Records from a collection
[Start of section]
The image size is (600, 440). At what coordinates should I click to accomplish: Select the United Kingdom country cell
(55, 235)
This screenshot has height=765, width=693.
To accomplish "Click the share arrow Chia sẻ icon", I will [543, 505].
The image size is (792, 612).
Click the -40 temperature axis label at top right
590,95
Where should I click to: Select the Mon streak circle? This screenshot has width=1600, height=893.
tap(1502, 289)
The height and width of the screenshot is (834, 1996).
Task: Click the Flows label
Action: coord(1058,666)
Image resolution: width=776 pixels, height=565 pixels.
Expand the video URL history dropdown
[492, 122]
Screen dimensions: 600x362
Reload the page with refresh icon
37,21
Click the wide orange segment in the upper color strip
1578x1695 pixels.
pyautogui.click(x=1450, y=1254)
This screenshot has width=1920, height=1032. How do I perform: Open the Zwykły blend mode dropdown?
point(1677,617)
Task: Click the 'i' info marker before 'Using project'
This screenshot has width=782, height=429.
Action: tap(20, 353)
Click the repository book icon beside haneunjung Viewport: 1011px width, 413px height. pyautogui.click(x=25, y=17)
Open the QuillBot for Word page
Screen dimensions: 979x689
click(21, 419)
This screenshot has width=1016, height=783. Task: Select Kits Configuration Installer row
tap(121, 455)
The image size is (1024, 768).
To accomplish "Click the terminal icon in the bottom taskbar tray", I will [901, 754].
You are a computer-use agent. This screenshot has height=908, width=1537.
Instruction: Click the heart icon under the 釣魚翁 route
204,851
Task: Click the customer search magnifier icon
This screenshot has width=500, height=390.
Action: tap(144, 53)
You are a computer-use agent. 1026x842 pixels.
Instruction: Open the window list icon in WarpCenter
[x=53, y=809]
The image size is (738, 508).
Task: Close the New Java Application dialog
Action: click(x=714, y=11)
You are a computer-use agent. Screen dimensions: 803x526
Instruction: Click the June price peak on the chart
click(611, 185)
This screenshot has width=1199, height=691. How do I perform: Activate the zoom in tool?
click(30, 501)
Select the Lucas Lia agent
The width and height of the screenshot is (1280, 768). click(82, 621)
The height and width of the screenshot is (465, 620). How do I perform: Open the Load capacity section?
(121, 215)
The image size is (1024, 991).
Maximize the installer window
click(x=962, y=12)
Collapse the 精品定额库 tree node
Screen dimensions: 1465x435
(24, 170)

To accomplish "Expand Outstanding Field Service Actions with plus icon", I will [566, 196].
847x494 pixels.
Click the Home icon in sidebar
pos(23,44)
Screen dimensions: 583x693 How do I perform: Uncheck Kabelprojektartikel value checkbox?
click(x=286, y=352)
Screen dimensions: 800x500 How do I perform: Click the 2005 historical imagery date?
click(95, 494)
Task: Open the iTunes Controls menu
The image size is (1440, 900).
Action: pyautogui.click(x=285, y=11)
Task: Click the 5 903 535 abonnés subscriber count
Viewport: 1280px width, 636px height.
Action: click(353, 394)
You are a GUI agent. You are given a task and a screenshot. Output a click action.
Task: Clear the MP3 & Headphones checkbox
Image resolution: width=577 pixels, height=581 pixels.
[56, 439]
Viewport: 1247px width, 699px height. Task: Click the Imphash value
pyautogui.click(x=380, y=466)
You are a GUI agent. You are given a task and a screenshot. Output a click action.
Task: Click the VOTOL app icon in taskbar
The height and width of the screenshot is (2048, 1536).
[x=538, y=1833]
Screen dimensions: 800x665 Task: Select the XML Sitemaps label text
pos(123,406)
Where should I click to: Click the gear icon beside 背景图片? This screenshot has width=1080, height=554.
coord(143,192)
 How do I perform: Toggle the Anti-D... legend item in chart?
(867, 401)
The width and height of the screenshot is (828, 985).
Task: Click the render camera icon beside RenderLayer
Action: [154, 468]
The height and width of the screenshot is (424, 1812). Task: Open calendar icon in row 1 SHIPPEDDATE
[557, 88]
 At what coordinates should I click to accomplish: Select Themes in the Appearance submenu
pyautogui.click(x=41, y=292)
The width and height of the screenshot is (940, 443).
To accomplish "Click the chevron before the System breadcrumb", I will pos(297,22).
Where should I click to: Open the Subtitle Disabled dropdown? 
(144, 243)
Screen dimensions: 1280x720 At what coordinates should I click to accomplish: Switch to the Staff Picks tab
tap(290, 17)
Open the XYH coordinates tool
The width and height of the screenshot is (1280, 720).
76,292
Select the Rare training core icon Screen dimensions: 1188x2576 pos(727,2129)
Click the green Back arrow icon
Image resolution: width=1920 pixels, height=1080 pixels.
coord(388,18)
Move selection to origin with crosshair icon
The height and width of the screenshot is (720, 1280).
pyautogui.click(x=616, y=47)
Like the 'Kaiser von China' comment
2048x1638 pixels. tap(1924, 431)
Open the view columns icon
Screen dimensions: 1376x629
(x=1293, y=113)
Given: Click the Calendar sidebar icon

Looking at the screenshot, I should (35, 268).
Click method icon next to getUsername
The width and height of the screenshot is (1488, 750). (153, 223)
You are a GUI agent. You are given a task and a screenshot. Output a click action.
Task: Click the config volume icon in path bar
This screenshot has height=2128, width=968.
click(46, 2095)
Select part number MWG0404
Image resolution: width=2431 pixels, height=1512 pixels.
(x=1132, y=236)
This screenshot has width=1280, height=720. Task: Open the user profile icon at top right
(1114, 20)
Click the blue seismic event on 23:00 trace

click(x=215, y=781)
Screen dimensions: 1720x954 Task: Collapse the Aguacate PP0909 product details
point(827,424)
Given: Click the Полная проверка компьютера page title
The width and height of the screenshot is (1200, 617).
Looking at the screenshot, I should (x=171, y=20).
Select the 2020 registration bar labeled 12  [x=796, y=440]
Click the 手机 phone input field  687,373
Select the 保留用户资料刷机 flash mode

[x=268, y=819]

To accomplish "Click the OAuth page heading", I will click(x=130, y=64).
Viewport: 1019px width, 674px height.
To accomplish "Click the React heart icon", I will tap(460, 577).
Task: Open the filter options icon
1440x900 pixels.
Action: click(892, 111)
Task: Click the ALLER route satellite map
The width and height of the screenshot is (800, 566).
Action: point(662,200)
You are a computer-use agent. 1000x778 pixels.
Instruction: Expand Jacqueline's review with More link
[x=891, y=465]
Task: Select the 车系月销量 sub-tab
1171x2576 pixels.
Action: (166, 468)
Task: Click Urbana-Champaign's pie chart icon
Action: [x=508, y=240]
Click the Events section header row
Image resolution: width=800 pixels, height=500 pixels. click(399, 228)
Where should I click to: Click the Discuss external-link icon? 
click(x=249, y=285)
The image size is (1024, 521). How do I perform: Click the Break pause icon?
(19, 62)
[End of section]
• [Exercise requirements] Above are the entries; return each one exactly.

• [Solution to the problem]
The image size is (600, 440). At what coordinates should I click to accomplish: Select the United Kingdom country cell
(55, 235)
This screenshot has height=765, width=693.
To accomplish "Click the share arrow Chia sẻ icon", I will [543, 505].
The image size is (792, 612).
Click the -40 temperature axis label at top right
590,95
Where should I click to: Select the Mon streak circle? This screenshot has width=1600, height=893.
tap(1502, 289)
The height and width of the screenshot is (834, 1996).
Task: Click the Flows label
Action: coord(1058,666)
Image resolution: width=776 pixels, height=565 pixels.
Expand the video URL history dropdown
[492, 122]
Screen dimensions: 600x362
Reload the page with refresh icon
37,21
Click the wide orange segment in the upper color strip
1578x1695 pixels.
pyautogui.click(x=1450, y=1254)
This screenshot has width=1920, height=1032. How do I perform: Open the Zwykły blend mode dropdown?
point(1677,617)
Task: Click the 'i' info marker before 'Using project'
This screenshot has width=782, height=429.
Action: tap(20, 353)
Click the repository book icon beside haneunjung Viewport: 1011px width, 413px height. pyautogui.click(x=25, y=17)
Open the QuillBot for Word page
Screen dimensions: 979x689
click(21, 419)
This screenshot has width=1016, height=783. Task: Select Kits Configuration Installer row
tap(121, 455)
The image size is (1024, 768).
To accomplish "Click the terminal icon in the bottom taskbar tray", I will [901, 754].
You are a computer-use agent. This screenshot has height=908, width=1537.
Instruction: Click the heart icon under the 釣魚翁 route
204,851
Task: Click the customer search magnifier icon
This screenshot has width=500, height=390.
Action: tap(144, 53)
You are a computer-use agent. 1026x842 pixels.
Instruction: Open the window list icon in WarpCenter
[x=53, y=809]
The image size is (738, 508).
Task: Close the New Java Application dialog
Action: click(x=714, y=11)
You are a computer-use agent. Screen dimensions: 803x526
Instruction: Click the June price peak on the chart
click(611, 185)
This screenshot has width=1199, height=691. How do I perform: Activate the zoom in tool?
click(30, 501)
Select the Lucas Lia agent
The width and height of the screenshot is (1280, 768). click(82, 621)
The height and width of the screenshot is (465, 620). How do I perform: Open the Load capacity section?
(121, 215)
The image size is (1024, 991).
Maximize the installer window
click(x=962, y=12)
Collapse the 精品定额库 tree node
Screen dimensions: 1465x435
(24, 170)

To accomplish "Expand Outstanding Field Service Actions with plus icon", I will [566, 196].
847x494 pixels.
Click the Home icon in sidebar
pos(23,44)
Screen dimensions: 583x693 How do I perform: Uncheck Kabelprojektartikel value checkbox?
click(x=286, y=352)
Screen dimensions: 800x500 How do I perform: Click the 2005 historical imagery date?
click(95, 494)
Task: Open the iTunes Controls menu
The image size is (1440, 900).
Action: pyautogui.click(x=285, y=11)
Task: Click the 5 903 535 abonnés subscriber count
Viewport: 1280px width, 636px height.
Action: click(353, 394)
You are a GUI agent. You are given a task and a screenshot. Output a click action.
Task: Clear the MP3 & Headphones checkbox
Image resolution: width=577 pixels, height=581 pixels.
[56, 439]
Viewport: 1247px width, 699px height. Task: Click the Imphash value
pyautogui.click(x=380, y=466)
You are a GUI agent. You are given a task and a screenshot. Output a click action.
Task: Click the VOTOL app icon in taskbar
The height and width of the screenshot is (2048, 1536).
[x=538, y=1833]
Screen dimensions: 800x665 Task: Select the XML Sitemaps label text
pos(123,406)
Where should I click to: Click the gear icon beside 背景图片? This screenshot has width=1080, height=554.
coord(143,192)
 How do I perform: Toggle the Anti-D... legend item in chart?
(867, 401)
The width and height of the screenshot is (828, 985).
Task: Click the render camera icon beside RenderLayer
Action: [154, 468]
The height and width of the screenshot is (424, 1812). Task: Open calendar icon in row 1 SHIPPEDDATE
[557, 88]
 At what coordinates should I click to accomplish: Select Themes in the Appearance submenu
pyautogui.click(x=41, y=292)
The width and height of the screenshot is (940, 443).
To accomplish "Click the chevron before the System breadcrumb", I will pos(297,22).
Where should I click to: Open the Subtitle Disabled dropdown? 
(144, 243)
Screen dimensions: 1280x720 At what coordinates should I click to accomplish: Switch to the Staff Picks tab
tap(290, 17)
Open the XYH coordinates tool
The width and height of the screenshot is (1280, 720).
76,292
Select the Rare training core icon Screen dimensions: 1188x2576 pos(727,2129)
Click the green Back arrow icon
Image resolution: width=1920 pixels, height=1080 pixels.
coord(388,18)
Move selection to origin with crosshair icon
The height and width of the screenshot is (720, 1280).
pyautogui.click(x=616, y=47)
Like the 'Kaiser von China' comment
2048x1638 pixels. tap(1924, 431)
Open the view columns icon
Screen dimensions: 1376x629
(x=1293, y=113)
Given: Click the Calendar sidebar icon

Looking at the screenshot, I should (35, 268).
Click method icon next to getUsername
The width and height of the screenshot is (1488, 750). (153, 223)
You are a GUI agent. You are given a task and a screenshot. Output a click action.
Task: Click the config volume icon in path bar
This screenshot has height=2128, width=968.
click(46, 2095)
Select part number MWG0404
Image resolution: width=2431 pixels, height=1512 pixels.
(x=1132, y=236)
This screenshot has width=1280, height=720. Task: Open the user profile icon at top right
(1114, 20)
Click the blue seismic event on 23:00 trace

click(x=215, y=781)
Screen dimensions: 1720x954 Task: Collapse the Aguacate PP0909 product details
point(827,424)
Given: Click the Полная проверка компьютера page title
The width and height of the screenshot is (1200, 617).
Looking at the screenshot, I should (x=171, y=20).
Select the 2020 registration bar labeled 12  [x=796, y=440]
Click the 手机 phone input field  687,373
Select the 保留用户资料刷机 flash mode

[x=268, y=819]

To accomplish "Click the OAuth page heading", I will click(x=130, y=64).
Viewport: 1019px width, 674px height.
To accomplish "Click the React heart icon", I will tap(460, 577).
Task: Open the filter options icon
1440x900 pixels.
Action: click(892, 111)
Task: Click the ALLER route satellite map
The width and height of the screenshot is (800, 566).
Action: point(662,200)
You are a computer-use agent. 1000x778 pixels.
Instruction: Expand Jacqueline's review with More link
[x=891, y=465]
Task: Select the 车系月销量 sub-tab
1171x2576 pixels.
Action: (166, 468)
Task: Click Urbana-Champaign's pie chart icon
Action: [x=508, y=240]
Click the Events section header row
Image resolution: width=800 pixels, height=500 pixels. click(399, 228)
Where should I click to: Click the Discuss external-link icon? 
click(x=249, y=285)
The image size is (1024, 521). How do I perform: Click the Break pause icon?
(19, 62)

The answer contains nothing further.